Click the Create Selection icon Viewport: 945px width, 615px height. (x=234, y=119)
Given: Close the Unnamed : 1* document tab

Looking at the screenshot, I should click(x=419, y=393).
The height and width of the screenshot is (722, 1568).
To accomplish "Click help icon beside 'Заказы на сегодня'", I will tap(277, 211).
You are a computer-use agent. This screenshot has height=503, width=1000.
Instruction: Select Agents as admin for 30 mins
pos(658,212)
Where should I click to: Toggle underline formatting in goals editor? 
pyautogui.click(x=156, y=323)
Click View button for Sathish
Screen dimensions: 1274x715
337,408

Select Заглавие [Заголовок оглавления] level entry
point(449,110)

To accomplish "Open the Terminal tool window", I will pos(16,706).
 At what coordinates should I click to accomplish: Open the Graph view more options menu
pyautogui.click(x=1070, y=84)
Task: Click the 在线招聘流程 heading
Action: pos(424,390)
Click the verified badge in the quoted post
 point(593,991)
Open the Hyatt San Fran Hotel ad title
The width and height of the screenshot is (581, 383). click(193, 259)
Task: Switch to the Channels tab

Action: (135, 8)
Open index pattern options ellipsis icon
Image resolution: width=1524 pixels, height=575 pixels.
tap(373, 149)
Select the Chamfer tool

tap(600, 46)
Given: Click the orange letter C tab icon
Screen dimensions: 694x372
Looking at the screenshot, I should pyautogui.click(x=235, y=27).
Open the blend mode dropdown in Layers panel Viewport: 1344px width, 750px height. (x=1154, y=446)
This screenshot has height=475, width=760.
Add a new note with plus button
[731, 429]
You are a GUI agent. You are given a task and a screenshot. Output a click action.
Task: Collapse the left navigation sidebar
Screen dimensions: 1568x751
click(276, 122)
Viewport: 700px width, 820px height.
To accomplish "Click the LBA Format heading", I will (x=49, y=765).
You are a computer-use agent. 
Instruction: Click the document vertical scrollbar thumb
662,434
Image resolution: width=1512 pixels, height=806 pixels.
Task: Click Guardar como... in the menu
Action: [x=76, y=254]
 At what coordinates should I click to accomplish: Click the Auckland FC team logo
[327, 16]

◆ ◆ ◆ ◆ ◆

• WHAT YOU ARE ASKED TO DO: Everything in the data above must be restated verbatim.

• TASK SOLUTION:
Click the Create Selection icon Viewport: 945px width, 615px height. (x=234, y=119)
Given: Close the Unnamed : 1* document tab

Looking at the screenshot, I should click(x=419, y=393).
The height and width of the screenshot is (722, 1568).
To accomplish "Click help icon beside 'Заказы на сегодня'", I will tap(277, 211).
You are a computer-use agent. This screenshot has height=503, width=1000.
Instruction: Select Agents as admin for 30 mins
pos(658,212)
Where should I click to: Toggle underline formatting in goals editor? 
pyautogui.click(x=156, y=323)
Click View button for Sathish
Screen dimensions: 1274x715
337,408

Select Заглавие [Заголовок оглавления] level entry
point(449,110)

To accomplish "Open the Terminal tool window", I will pos(16,706).
 At what coordinates should I click to accomplish: Open the Graph view more options menu
pyautogui.click(x=1070, y=84)
Task: Click the 在线招聘流程 heading
Action: pos(424,390)
Click the verified badge in the quoted post
 point(593,991)
Open the Hyatt San Fran Hotel ad title
The width and height of the screenshot is (581, 383). click(193, 259)
Task: Switch to the Channels tab

Action: (135, 8)
Open index pattern options ellipsis icon
Image resolution: width=1524 pixels, height=575 pixels.
tap(373, 149)
Select the Chamfer tool

tap(600, 46)
Given: Click the orange letter C tab icon
Screen dimensions: 694x372
Looking at the screenshot, I should pyautogui.click(x=235, y=27).
Open the blend mode dropdown in Layers panel Viewport: 1344px width, 750px height. (x=1154, y=446)
This screenshot has height=475, width=760.
Add a new note with plus button
[731, 429]
You are a GUI agent. You are given a task and a screenshot. Output a click action.
Task: Collapse the left navigation sidebar
Screen dimensions: 1568x751
click(276, 122)
Viewport: 700px width, 820px height.
To accomplish "Click the LBA Format heading", I will (x=49, y=765).
You are a computer-use agent. 
Instruction: Click the document vertical scrollbar thumb
662,434
Image resolution: width=1512 pixels, height=806 pixels.
Task: Click Guardar como... in the menu
Action: [x=76, y=254]
 At what coordinates should I click to accomplish: Click the Auckland FC team logo
[327, 16]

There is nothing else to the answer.